Researchers and surgeons are collaborating to implement a unique AI-enabled system at Nottingham City Hospital that combines optical coherent tomography (OCT) with Raman spectroscopy.
The Medical Research Council has awarded a research team from the University of Nottingham £1.8 million to lead a project in collaboration with the University of Kent and surgeons at Nottingham University Hospitals NHS Trust.
The aim is to install the combined instrument later this year.
Raman spectroscopy can detect molecular differences between normal tissue and cancer, but it requires hours to scan a whole specimen at high resolution.
OCT can measure structural images of tissue at high speeds but lacks molecular specificity.
AI algorithms specially developed for processing medical images will triage the OCT images before they are processed further in the system.
The combined instrument maximises the speed and resolution of OCT and the molecular specificity of Raman spectroscopy. This means that surgeons could analyse lumpectomy specimens while a patient is in an operating theatre, allowing for the potential excision of breast cancer in a single operation.
Further surgery is often linked to poorer patient outcomes, long recovery times, and higher healthcare costs.
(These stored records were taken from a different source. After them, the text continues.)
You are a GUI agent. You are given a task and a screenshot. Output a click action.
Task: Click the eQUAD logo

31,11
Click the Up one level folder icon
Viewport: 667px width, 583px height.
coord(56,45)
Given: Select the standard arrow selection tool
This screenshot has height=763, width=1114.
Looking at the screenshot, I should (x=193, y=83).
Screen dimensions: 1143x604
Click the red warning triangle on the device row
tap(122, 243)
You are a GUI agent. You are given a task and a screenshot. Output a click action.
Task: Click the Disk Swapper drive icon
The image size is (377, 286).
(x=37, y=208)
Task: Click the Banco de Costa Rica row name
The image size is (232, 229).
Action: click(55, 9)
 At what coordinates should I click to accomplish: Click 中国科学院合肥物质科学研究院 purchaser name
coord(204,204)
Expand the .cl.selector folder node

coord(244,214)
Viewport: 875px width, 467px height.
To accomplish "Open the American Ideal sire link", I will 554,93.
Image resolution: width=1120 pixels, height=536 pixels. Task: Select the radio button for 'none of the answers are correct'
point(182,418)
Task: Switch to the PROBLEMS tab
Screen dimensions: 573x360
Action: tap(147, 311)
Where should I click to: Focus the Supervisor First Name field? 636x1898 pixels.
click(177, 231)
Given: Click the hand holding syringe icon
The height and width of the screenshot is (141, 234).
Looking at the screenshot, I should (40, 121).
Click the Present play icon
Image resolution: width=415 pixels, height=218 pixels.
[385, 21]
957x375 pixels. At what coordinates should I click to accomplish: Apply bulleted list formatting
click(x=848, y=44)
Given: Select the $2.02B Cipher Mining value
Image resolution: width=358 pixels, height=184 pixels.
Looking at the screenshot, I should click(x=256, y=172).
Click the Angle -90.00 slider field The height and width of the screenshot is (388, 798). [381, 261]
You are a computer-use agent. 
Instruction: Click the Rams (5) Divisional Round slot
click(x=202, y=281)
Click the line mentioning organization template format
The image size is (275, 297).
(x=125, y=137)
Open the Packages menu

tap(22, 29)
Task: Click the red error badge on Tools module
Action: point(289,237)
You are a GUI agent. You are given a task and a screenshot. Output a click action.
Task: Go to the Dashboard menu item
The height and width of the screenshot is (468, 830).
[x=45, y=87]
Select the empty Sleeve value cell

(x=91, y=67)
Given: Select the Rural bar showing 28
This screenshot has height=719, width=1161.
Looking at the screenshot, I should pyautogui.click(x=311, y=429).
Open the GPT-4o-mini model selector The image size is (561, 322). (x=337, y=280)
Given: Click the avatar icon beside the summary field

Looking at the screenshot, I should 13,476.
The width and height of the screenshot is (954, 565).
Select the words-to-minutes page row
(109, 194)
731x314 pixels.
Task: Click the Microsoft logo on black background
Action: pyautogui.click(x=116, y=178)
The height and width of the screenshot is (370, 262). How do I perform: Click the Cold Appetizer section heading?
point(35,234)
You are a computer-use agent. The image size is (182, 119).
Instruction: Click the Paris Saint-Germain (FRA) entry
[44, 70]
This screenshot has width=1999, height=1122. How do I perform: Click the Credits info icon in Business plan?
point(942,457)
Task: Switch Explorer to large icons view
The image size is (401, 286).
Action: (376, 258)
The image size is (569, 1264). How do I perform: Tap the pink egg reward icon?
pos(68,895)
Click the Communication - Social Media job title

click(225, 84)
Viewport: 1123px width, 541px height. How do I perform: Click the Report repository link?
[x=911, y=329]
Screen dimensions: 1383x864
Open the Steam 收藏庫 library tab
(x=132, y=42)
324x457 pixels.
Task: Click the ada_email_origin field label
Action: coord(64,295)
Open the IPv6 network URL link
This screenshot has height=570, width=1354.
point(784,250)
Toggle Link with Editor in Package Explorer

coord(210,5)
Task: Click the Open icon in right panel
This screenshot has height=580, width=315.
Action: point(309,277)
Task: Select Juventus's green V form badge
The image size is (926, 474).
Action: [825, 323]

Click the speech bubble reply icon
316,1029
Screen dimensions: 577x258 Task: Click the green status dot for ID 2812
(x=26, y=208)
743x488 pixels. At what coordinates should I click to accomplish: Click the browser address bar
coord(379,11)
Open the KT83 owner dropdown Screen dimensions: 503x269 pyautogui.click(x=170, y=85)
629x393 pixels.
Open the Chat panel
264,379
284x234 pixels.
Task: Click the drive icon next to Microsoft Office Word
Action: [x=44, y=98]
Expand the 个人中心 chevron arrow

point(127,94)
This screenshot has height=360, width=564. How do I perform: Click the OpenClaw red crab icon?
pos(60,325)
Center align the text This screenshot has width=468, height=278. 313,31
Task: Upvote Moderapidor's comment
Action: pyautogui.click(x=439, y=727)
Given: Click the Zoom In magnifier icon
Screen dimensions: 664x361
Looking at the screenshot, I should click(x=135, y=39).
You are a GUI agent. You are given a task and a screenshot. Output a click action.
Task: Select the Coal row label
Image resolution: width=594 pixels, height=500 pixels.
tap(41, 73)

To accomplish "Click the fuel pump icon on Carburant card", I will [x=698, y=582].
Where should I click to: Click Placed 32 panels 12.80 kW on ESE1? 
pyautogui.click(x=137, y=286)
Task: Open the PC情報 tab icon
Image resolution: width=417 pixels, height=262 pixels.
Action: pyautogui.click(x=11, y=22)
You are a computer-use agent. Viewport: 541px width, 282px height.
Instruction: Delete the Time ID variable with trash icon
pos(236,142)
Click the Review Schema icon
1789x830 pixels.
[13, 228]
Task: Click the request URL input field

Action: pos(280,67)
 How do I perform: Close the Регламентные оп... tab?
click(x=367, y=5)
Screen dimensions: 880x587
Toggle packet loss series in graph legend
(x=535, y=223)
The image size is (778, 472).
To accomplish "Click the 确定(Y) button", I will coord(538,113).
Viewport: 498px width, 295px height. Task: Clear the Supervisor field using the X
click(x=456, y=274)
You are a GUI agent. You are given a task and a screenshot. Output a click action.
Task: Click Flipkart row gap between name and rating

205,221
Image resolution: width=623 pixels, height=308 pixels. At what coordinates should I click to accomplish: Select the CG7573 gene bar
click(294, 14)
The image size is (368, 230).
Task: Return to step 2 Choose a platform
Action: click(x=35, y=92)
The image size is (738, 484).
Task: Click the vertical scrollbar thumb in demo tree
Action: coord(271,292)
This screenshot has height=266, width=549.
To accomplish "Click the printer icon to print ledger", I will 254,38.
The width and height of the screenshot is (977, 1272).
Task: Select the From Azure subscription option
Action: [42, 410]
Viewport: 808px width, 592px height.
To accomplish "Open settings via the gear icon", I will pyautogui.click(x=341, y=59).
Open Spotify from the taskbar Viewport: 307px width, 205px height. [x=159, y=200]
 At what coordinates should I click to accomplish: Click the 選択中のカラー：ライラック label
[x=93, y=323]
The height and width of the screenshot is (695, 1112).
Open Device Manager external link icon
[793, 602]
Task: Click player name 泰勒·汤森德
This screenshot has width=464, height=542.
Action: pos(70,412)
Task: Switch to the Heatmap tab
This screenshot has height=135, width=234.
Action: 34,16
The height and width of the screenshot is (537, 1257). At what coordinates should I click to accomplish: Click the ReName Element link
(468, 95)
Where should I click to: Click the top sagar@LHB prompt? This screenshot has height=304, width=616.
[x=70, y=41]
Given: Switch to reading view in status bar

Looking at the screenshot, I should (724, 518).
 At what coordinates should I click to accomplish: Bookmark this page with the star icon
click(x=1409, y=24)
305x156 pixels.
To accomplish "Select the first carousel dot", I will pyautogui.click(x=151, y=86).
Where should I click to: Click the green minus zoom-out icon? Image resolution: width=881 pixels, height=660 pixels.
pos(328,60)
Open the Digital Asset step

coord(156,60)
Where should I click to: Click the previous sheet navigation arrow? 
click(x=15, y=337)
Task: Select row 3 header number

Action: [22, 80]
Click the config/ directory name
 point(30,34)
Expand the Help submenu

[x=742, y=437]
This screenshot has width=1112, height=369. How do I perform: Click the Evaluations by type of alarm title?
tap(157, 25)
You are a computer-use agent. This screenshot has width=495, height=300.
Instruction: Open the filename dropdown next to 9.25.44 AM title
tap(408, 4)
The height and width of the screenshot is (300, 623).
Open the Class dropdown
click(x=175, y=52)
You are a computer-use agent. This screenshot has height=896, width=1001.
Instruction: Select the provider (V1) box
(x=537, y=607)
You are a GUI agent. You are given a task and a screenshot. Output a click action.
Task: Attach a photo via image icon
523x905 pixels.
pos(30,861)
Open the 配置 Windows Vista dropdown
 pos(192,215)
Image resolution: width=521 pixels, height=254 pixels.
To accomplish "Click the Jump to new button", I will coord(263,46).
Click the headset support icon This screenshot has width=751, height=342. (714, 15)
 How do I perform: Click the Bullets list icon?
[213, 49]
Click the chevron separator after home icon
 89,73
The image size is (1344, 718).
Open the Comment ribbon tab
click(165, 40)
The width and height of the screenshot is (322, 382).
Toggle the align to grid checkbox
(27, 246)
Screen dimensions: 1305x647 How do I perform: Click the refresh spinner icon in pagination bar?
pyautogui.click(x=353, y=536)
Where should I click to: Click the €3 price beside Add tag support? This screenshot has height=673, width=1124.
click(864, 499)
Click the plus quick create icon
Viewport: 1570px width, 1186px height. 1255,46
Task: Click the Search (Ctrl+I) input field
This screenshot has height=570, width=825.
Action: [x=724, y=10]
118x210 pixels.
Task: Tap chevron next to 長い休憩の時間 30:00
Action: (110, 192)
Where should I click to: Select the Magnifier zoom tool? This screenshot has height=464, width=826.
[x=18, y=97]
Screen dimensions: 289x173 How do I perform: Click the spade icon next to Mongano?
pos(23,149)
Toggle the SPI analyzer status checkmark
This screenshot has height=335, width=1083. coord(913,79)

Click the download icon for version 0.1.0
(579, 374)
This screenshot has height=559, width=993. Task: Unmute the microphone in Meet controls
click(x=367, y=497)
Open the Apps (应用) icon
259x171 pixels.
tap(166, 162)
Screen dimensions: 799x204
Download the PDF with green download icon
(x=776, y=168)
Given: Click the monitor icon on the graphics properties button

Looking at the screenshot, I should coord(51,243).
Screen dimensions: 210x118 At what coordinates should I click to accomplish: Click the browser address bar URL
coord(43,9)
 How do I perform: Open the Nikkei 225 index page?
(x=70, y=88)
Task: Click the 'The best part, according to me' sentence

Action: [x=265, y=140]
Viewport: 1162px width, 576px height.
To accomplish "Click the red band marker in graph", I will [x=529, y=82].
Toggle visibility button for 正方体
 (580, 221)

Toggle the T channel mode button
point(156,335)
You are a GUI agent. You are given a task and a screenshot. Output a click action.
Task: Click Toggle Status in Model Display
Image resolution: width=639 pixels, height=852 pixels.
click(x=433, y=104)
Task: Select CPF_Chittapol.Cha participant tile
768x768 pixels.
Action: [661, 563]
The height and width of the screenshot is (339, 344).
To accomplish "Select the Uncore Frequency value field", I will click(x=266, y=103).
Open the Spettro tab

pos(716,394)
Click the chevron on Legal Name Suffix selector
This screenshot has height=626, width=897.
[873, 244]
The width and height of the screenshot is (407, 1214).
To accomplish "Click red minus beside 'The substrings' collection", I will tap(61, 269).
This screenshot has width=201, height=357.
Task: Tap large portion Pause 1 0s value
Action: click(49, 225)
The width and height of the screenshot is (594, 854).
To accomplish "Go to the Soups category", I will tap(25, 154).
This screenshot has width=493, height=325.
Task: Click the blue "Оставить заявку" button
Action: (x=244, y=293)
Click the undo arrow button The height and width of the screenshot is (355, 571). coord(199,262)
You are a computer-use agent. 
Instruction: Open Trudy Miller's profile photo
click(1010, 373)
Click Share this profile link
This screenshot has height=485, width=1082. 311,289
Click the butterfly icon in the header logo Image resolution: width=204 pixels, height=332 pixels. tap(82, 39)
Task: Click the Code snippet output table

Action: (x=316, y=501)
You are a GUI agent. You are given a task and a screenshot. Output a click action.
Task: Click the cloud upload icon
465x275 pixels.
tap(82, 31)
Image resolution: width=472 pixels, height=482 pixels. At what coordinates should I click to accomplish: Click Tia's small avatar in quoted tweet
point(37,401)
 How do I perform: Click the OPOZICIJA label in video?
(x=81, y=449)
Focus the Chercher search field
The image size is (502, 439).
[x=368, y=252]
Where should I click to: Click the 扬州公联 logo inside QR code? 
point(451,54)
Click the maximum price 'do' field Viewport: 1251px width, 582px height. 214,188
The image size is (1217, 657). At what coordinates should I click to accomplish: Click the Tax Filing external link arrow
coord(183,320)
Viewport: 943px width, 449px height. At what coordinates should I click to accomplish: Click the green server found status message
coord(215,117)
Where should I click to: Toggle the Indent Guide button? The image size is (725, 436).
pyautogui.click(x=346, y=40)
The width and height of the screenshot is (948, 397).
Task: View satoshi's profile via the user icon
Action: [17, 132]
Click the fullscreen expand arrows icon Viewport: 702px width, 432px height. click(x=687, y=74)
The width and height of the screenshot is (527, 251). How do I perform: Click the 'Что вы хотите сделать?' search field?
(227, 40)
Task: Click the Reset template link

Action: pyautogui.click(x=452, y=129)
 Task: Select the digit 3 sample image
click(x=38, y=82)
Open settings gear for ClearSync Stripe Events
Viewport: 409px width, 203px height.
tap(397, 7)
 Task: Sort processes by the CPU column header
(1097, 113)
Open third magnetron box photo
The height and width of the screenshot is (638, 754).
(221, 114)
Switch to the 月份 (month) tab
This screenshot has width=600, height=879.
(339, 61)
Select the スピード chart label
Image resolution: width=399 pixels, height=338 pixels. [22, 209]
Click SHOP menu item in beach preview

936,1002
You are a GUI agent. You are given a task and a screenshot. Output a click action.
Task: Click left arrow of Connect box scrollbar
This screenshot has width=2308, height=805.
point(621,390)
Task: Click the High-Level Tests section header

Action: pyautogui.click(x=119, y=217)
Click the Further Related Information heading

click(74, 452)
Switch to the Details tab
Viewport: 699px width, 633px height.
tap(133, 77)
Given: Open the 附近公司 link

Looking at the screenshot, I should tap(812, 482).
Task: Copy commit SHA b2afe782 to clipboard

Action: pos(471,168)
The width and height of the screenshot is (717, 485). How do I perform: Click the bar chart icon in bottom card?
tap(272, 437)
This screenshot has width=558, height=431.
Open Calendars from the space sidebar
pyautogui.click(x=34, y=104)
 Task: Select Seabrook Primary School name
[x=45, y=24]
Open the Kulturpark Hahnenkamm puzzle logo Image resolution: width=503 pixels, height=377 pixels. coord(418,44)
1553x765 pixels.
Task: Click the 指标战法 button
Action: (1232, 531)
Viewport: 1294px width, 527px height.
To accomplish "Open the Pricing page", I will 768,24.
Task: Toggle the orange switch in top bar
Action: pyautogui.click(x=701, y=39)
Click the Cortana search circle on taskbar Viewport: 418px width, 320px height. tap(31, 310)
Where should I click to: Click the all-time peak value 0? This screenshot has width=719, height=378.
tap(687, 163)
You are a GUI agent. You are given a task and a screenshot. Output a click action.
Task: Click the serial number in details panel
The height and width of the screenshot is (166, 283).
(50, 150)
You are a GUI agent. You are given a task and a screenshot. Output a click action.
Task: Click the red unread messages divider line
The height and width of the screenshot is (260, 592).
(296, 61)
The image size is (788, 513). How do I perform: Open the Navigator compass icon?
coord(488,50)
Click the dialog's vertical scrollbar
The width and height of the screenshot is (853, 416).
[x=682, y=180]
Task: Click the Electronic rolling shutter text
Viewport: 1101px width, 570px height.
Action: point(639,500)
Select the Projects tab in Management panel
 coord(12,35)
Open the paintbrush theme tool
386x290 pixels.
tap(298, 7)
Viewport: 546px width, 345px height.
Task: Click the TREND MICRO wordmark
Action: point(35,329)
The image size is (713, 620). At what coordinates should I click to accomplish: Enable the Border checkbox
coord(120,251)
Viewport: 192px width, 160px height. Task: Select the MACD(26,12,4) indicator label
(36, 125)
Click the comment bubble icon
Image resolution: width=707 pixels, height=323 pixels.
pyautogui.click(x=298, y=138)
Professor Ioan Notingher from the University of Nottingham’s School of Physics and Astronomy is leading the project in collaboration with Professor Emad Rakha, Professor Adrian Podoleanu, and Professor Philippe de Wilde from the University of Kent and Hazem Khout from Nottingham University Hospitals NHS Trust.
An initial OCT system designed by the University of Kent has already been set up at Nottingham City Hospital, which a. It collects images of breast lumpectomy specimens which were then processed by postgraduates using AI.
For the next phase of the project, this new OCT-Raman system is being assembled in Kent and will be established at Nottingham City Hospital, allowing further research and evaluation to begin.
Postgraduate researcher, Dr Radu Boitor, from the University of Nottingham, recently brought the Raman half of the system to Kent to be integrated with the OCT system and software assembled by postgraduate Kent researchers.
Once the combined system is ready and tested in Kent, it will be transported to Nottingham. This requires demo testing before characterising the system on various samples to perfect the software and make all processes more self-operating.
A tunable laser, a galvo scanner, and two large translation stages are under the OCT control designed in the Applied Optics Group. This enables the system to communicate with the Raman system, which has a sensitive camera and proprietary software developed at the University of Nottingham. The AI software functions as the central component of this set-up.
Professor Podoleanu, is leading the assembly of the OCT part in Kent
Professor Philippe De Wilde, supervising the AI algorithms, pointed out that AI algorithms for computer vision have great potential in new medical devices that can be produced in the UK, saying: ‘Our algorithms do not cost millions to train and run, such as GPT, but run on a single processor. This is both economical and environmentally sustainable.’